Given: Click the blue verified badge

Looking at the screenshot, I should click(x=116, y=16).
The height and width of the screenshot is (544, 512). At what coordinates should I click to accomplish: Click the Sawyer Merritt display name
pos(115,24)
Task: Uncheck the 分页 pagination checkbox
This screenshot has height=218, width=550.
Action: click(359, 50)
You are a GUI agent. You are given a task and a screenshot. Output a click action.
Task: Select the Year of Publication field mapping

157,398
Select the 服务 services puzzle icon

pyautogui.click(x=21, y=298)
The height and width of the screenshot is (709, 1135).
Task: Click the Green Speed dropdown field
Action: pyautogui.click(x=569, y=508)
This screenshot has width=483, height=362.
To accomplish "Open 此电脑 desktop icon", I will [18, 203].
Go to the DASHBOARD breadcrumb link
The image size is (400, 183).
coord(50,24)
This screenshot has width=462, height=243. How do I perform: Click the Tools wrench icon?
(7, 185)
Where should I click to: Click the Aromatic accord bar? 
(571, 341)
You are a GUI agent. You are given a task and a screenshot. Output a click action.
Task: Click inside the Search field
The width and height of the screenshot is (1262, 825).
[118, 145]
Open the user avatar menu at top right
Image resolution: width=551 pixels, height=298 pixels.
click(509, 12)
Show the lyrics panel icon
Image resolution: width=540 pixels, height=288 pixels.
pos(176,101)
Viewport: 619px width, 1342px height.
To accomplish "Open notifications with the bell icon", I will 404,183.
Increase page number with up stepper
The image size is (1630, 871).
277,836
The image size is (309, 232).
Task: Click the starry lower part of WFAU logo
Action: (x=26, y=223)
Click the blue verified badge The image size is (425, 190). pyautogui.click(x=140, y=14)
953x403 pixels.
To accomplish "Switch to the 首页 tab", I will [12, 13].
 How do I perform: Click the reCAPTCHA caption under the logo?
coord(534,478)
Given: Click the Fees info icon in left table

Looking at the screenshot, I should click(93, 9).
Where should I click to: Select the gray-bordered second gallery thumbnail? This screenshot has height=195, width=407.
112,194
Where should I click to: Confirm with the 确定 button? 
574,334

Task to carry out >>
Which lines in the entries above contain the word "verified"? Pick out each of them and copy it in full, treating uppercase and lowercase as different.

Answer below >>
Given: Click the blue verified badge
Click the blue verified badge The image size is (425, 190). pyautogui.click(x=140, y=14)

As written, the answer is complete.